Rédigé en 1771, soit un an après la disgrâce de son auteur, ce portrait de Louis XV est sans complaisance. Choiseul jalonne tous les chapitres de ses mémoires de notations sévères sur le caractère du roi et concentre dans ce chapitre ces touches teintées d’une férocité que son renvoi, dû aux intrigues du clan de la nouvelle maîtresse en titre du roi, Mme du Barry, ne contribue certainement pas à atténuer.

« Après une étude suivie, dont rien ne m’a jamais distrait, je voyais le Roi, un homme sans âme et sans esprit, aimant le mal comme les enfants aiment à faire souffrir les animaux, ayant tous les défauts de l’âme la plus vile ou la moins éclairée, mais manquant de force, à l’âge où il était, pour faire éclater ses vices aussi souvent que la nature l’aurait porté à les montrer : par exemple, il aurait, comme Néron, été enchanté de voir brûler Paris de Bellevue ; mais il n’aurait pas eu le courage d’en donner l’ordre ; le spectacle qui lui ferait le plus grand plaisir serait celui de voir les exécutions de la Grève, mais il n’a pas le courage d’y aller. Si l’on voulait lui faire le plaisir de rouer quelqu’un dans la cour de marbre de Versailles, je suis bien sûr qu’il quitterait le lit de sa maîtresse dans les moments où il paraît lui être le plus attaché, pour aller dans un coin de fenêtre être témoin avec détail de l’exécution. Il se dédommage autant qu’il peut de ces spectacles si conformes à son goût, en regardant avidement tous les enterrements qu’il peut rencontrer ; il a vu passer celui de Mme de Pompadour ; il parle continuellement d’enterrements, de maladies, d’opérations de chirurgie ; il marque de la satisfaction de la mort de tous ceux qu’il connaît, et quand on ne meurt pas, il prédit qu’on mourra : je suis persuadé que ce qui l’attache le plus à la chasse, c’est la destruction.

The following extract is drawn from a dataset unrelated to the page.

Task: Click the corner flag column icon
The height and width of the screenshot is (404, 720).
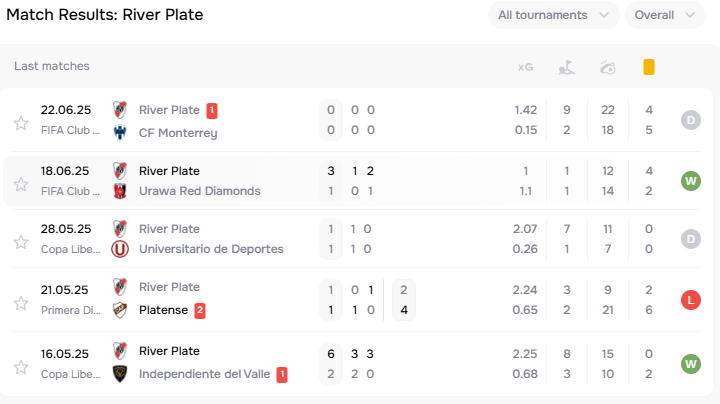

Une partie du mauvais naturel que je viens de décrire vient du peu d’idées de ce prince, de la nullité de son âme qui ne peut être remuée que par des spectacles ou des faits qui font horreur nécessairement à la nature ; mais son goût pour le mal tient aussi à sa méchanceté naturelle, qui le porte à faire souffrir quand il en trouve l’occasion, et qui ne le porte jamais à faire le bien, quelque occasion qu’il en trouve ; je ne crois pas que personne ne lui ait vu depuis sa naissance un mouvement de sentiment pour le bien. Il n’est point avare, comme on le croit : si, étant dénué de sentiments, il peut avoir une vertu, c’est celle d’être assez noble sur l’argent ; il n’en donne pas de lui-même, parce que ce serait faire du bien et qu’il lui est impossible d’avoir les sentiments de l’obligeance. L’on croit assez communément qu’il est bon père ; rien n’est moins juste que cette opinion : il ne pouvait pas souffrir son fils, qui le lui rendait bien et marquait trop ouvertement le mépris qu’il avait de son père ; mais le Roi m’a dit pendant la dernière maladie du Dauphin, son fils, et m’a écrit qu’il était fâché de sa mort, parce que le Royaume et les Parlements en particulier, craignaient son fils et par conséquent désiraient sa conservation à lui Roi : il n’a jamais eu d’autres motifs pour être fâché de tels ou tels événements que lorsqu’il les croit relatifs à sa conservation ou au bien des autres. Il ne se soucie point du tout de ses petits-enfants ; il aimerait mieux le Dauphin que les autres, parce qu’il est plus maussade et que tout ce qu’il désire, c’est que son successeur ne soit pas l’espérance de la Nation : ce n’est pas un sentiment de gloire, c’est la peur qu’on ne se défasse de lui. Il avait un grand désir d’avoir des petits-enfants, par la crainte que, s’il n’avait pas de successeur, sa vieillesse ne fût troublée par différents partis et qu’il ne fût méprisé des deux côtés.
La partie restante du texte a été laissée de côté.